The effect on the company and audience was more profound. Alan - who had just been commissioned to write his first professional play by Stephen Joseph - may still not have got to grips with the play’s intentions, but he realised here was something special.“The play made no sense and we didn't understand it - until we went on stage and we just electrified the audience. We just came off stage and stared at Pinter!”
Pinter would go on to become a significant inspiration and influence on Alan’s playwriting career - who notably wrote his first play The Square Cat during the same tour. Pinter also later said the production had restored his faith in the play and his own abilities. The rest was history.

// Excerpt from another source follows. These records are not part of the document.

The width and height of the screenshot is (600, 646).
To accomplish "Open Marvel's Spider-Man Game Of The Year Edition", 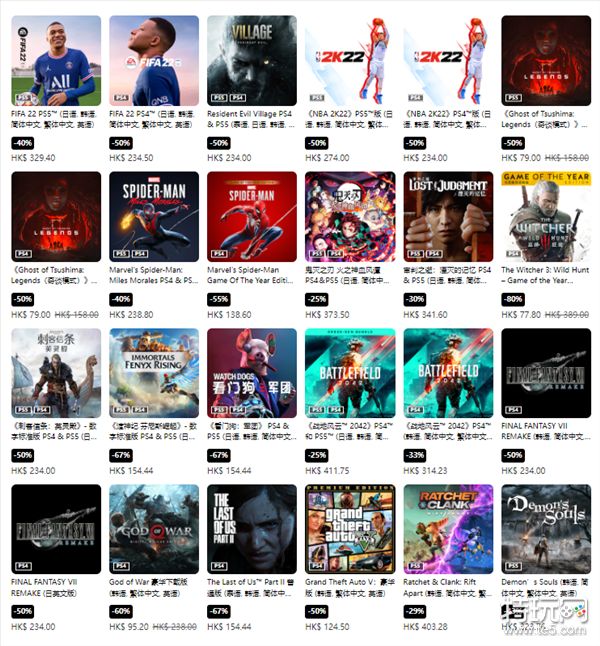I will pos(251,216).
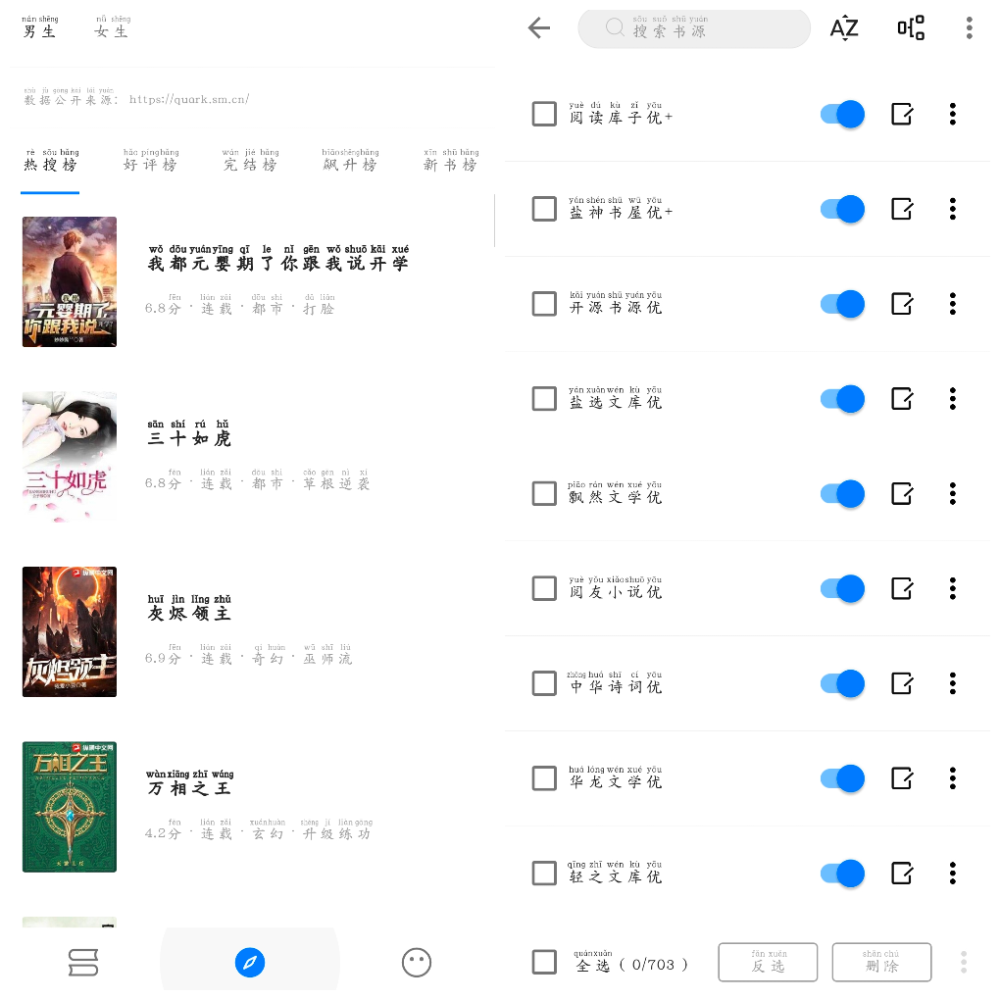Tap the 删除 delete button

(881, 962)
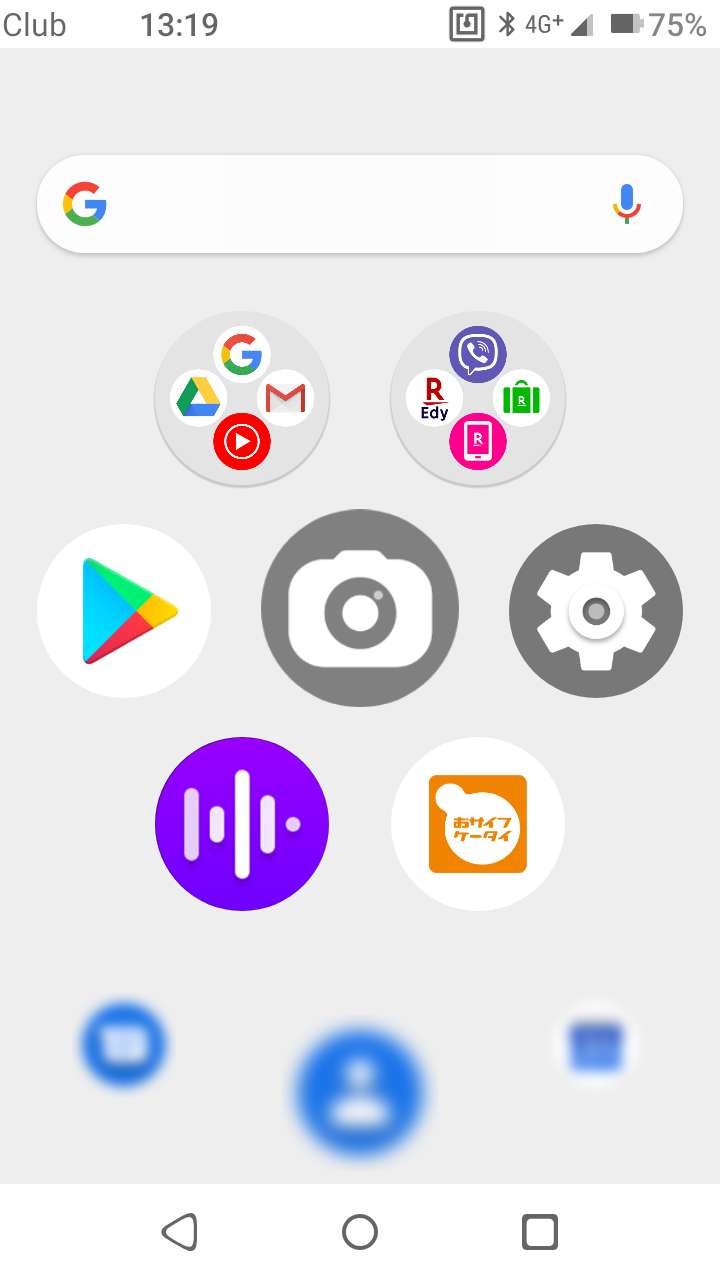Open the Rakuten apps folder
This screenshot has width=720, height=1280.
pos(478,399)
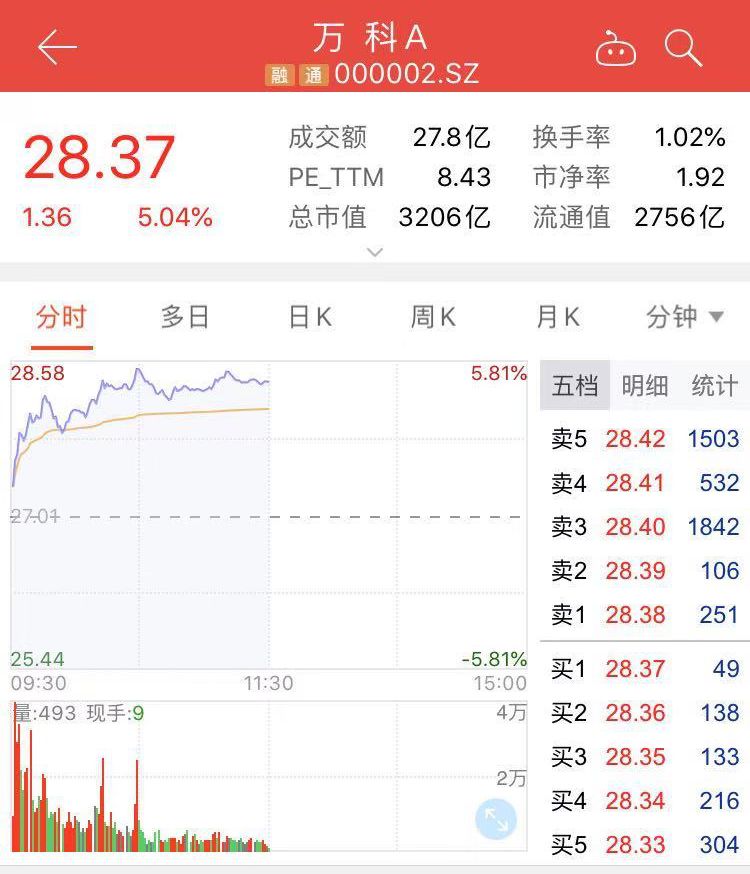Screen dimensions: 750x874
Task: Open the 分钟 interval dropdown
Action: tap(685, 318)
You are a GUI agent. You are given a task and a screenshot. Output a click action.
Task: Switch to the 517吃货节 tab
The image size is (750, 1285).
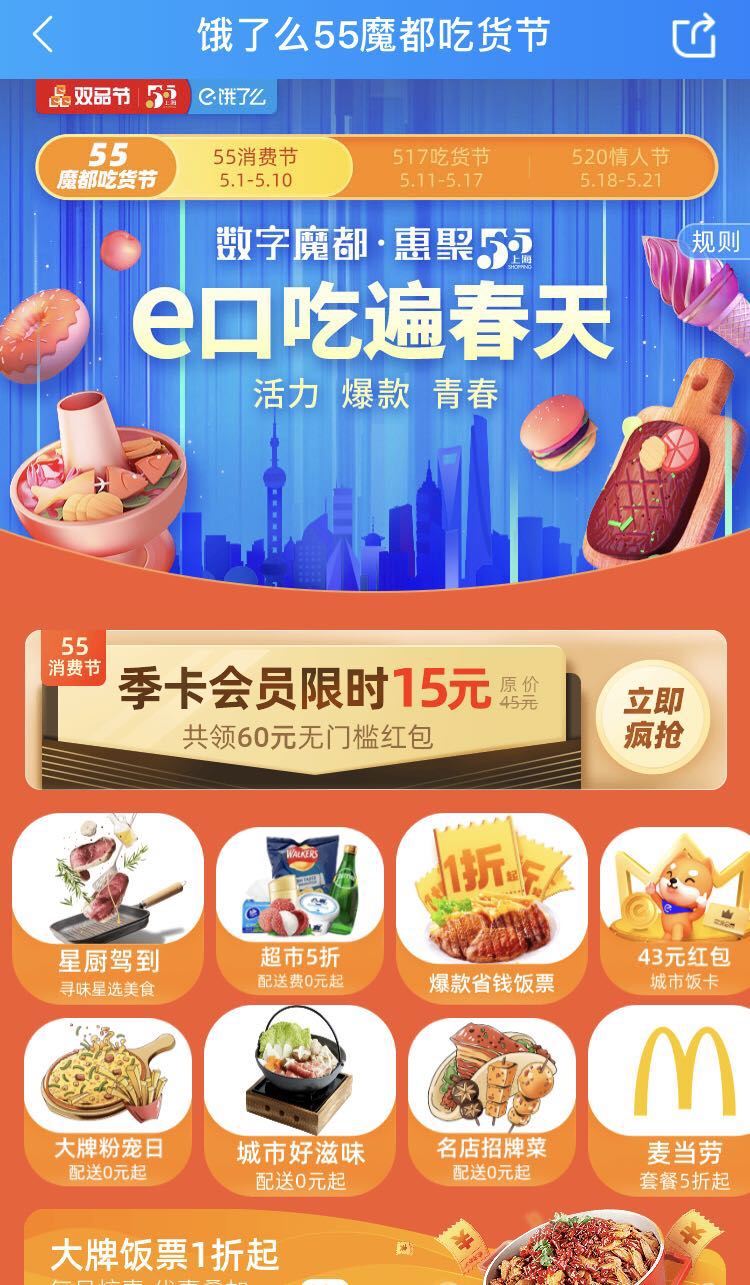pyautogui.click(x=441, y=167)
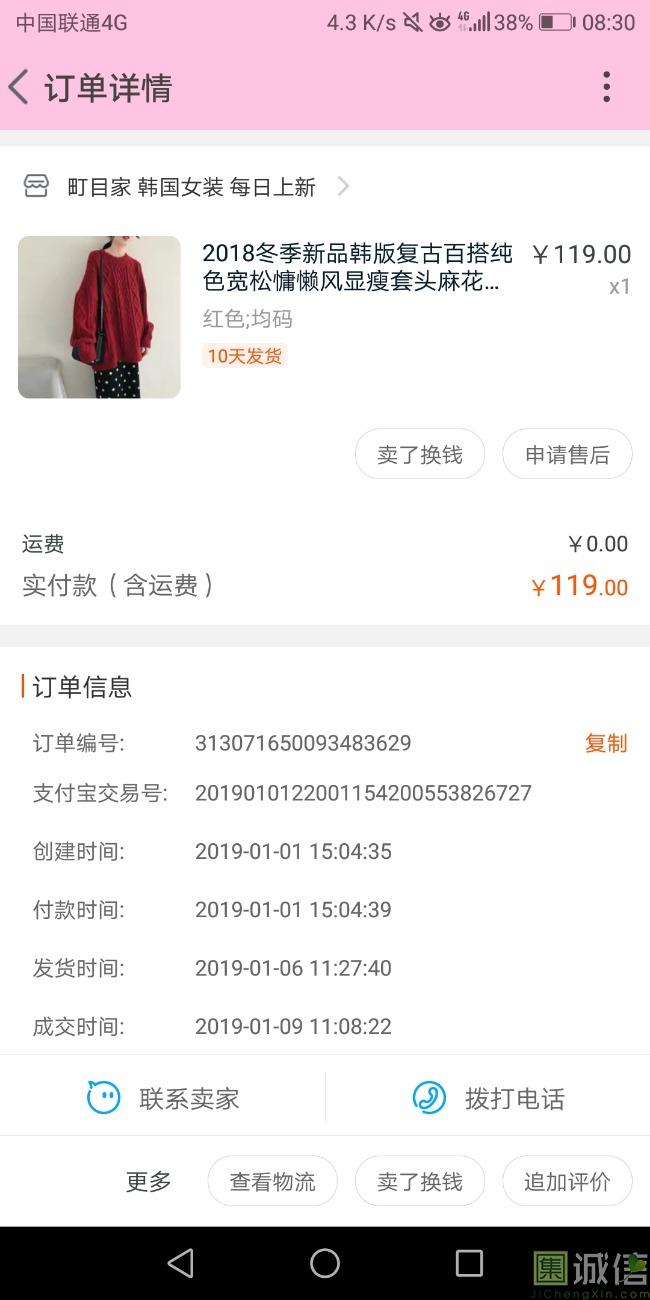This screenshot has width=650, height=1300.
Task: Call the seller with 拨打电话
Action: click(x=488, y=1098)
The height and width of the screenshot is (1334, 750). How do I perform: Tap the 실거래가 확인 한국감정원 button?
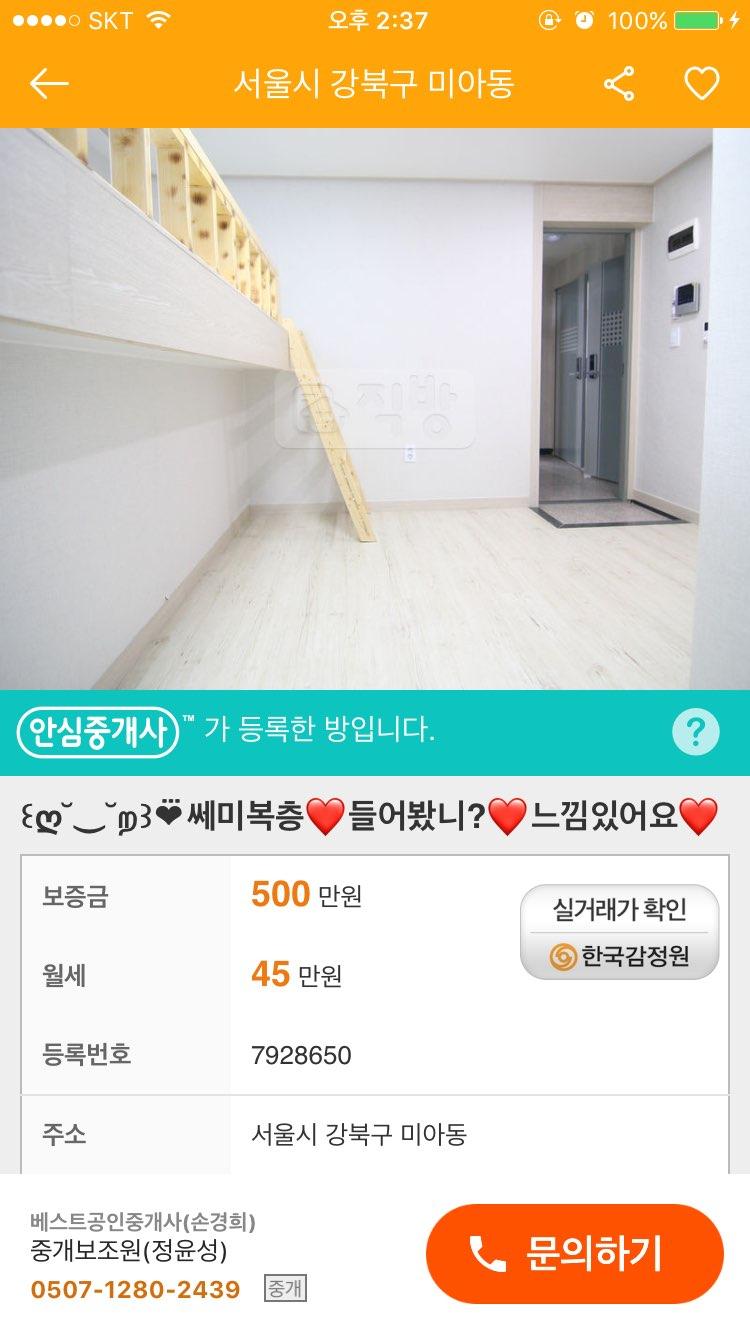pyautogui.click(x=619, y=932)
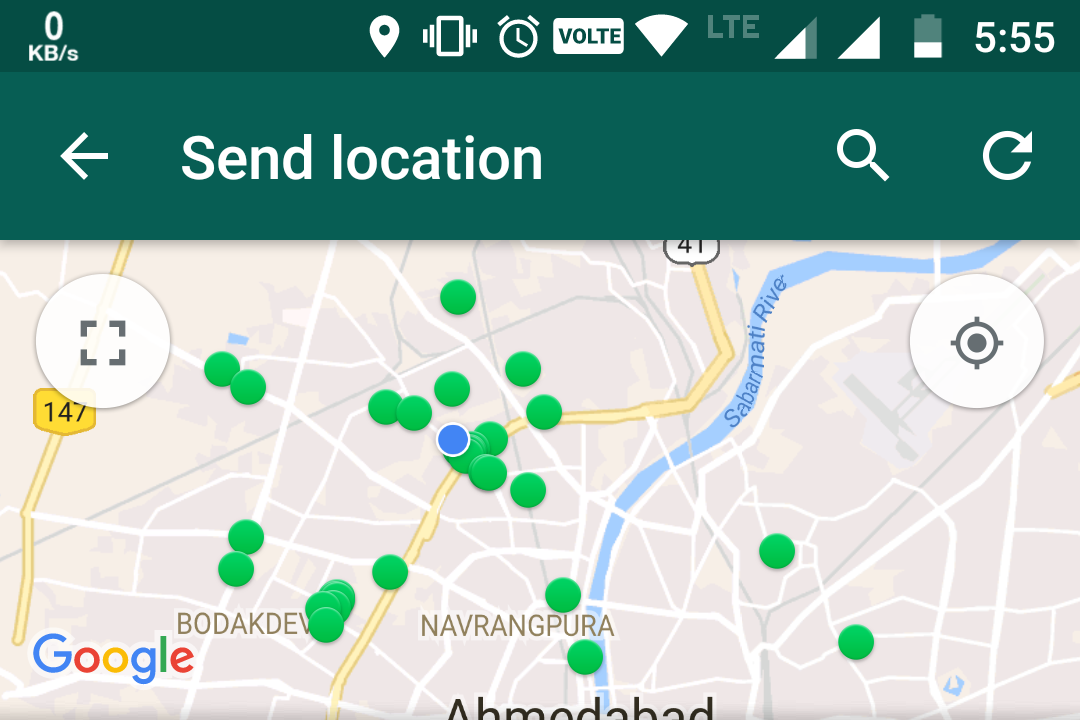The height and width of the screenshot is (728, 1080).
Task: Search for a place
Action: click(x=862, y=157)
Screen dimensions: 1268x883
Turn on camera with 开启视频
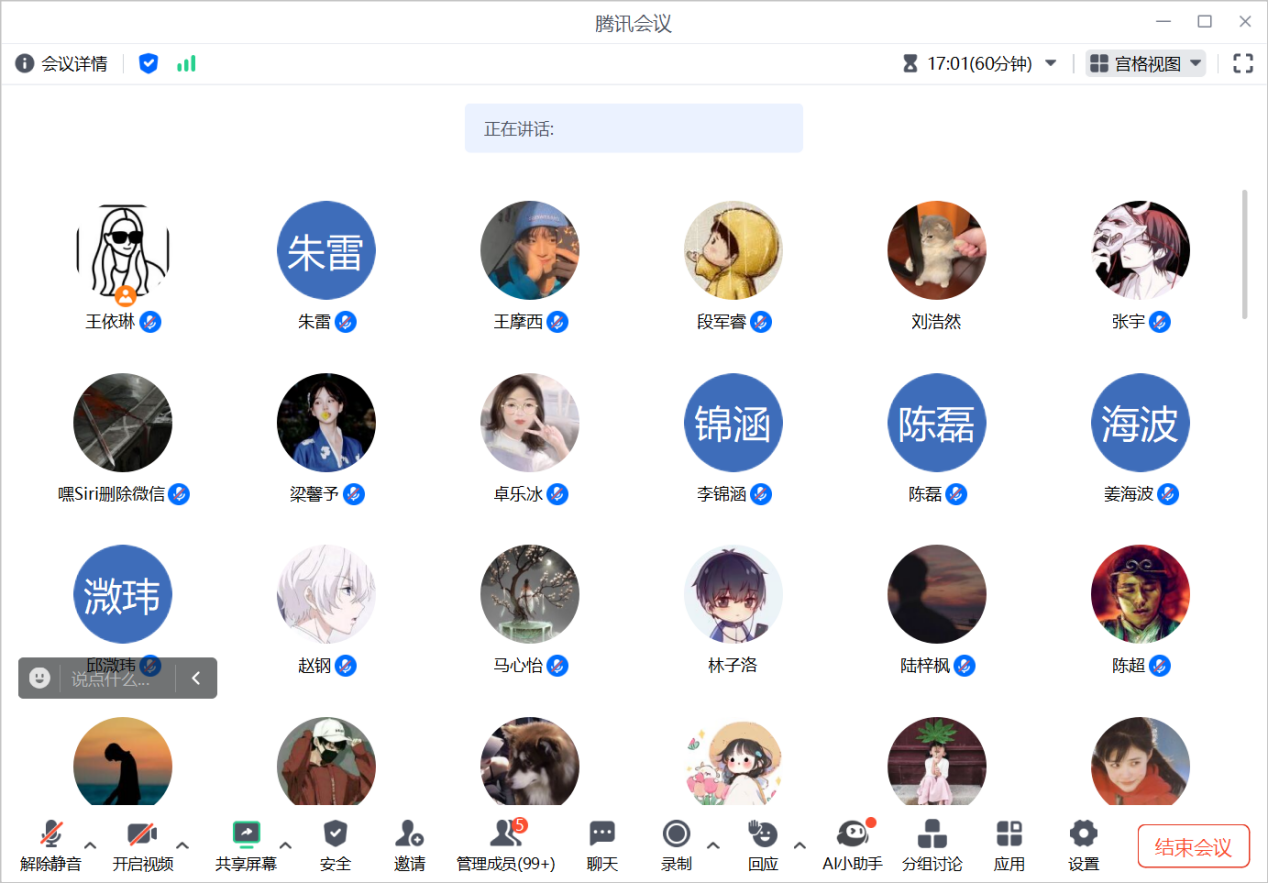(141, 844)
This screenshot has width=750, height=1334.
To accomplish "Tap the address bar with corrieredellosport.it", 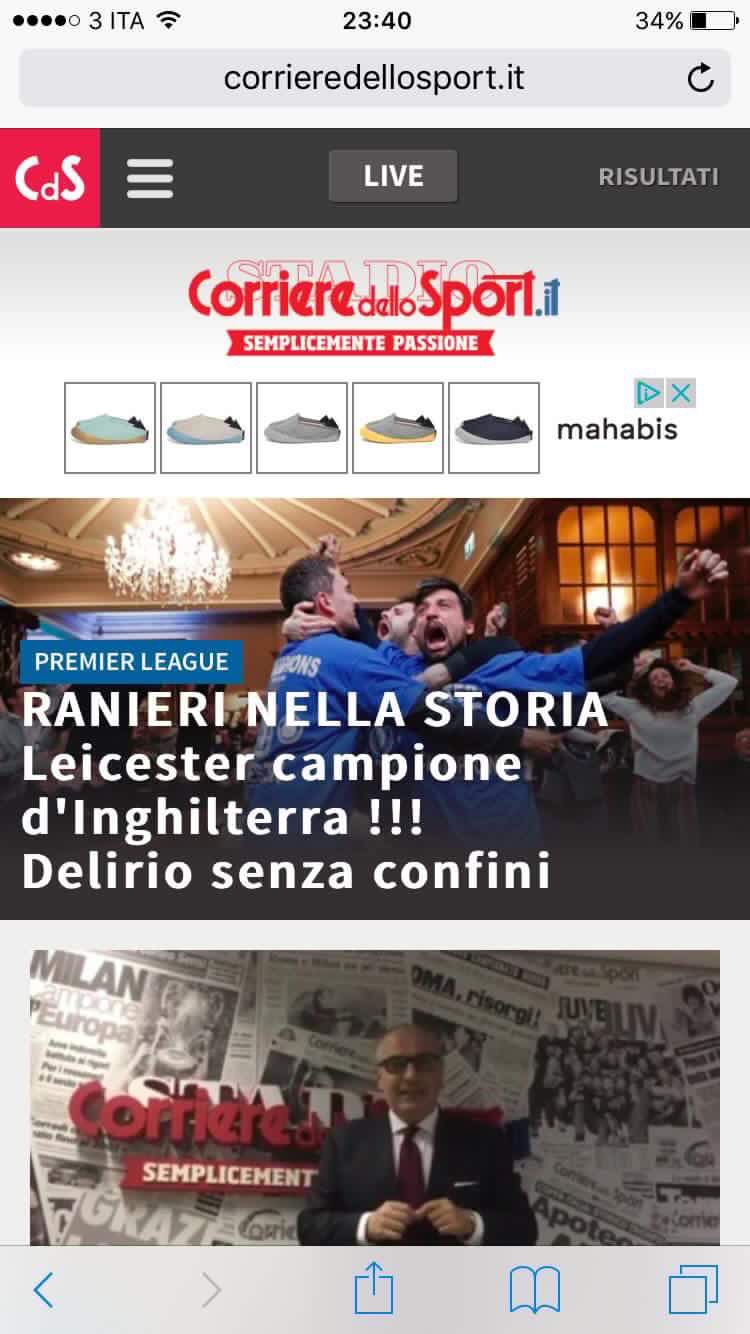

Except for an unusual footnote. The Birthday Party was never performed at Theatre in the Round at the Library Theatre, but Stephen Joseph wrote in 1965 the first act was performed “at a charity midnight performance in Scarborough, where, sandwiched between variety acts it was completely successful.”
In a scene that would not seem real in a Pinter or Ayckbourn play, the first act of this comedy of menace was performed in September 1959 at a midnight charity fundraiser at the Futurist Theatre. Between acts by the likes of Frankie Howerd, Molly Sugden and the Futurist Lovelies, Scarborough got its first taste of Harold Pinter.
Quite what the audience thought was never recorded!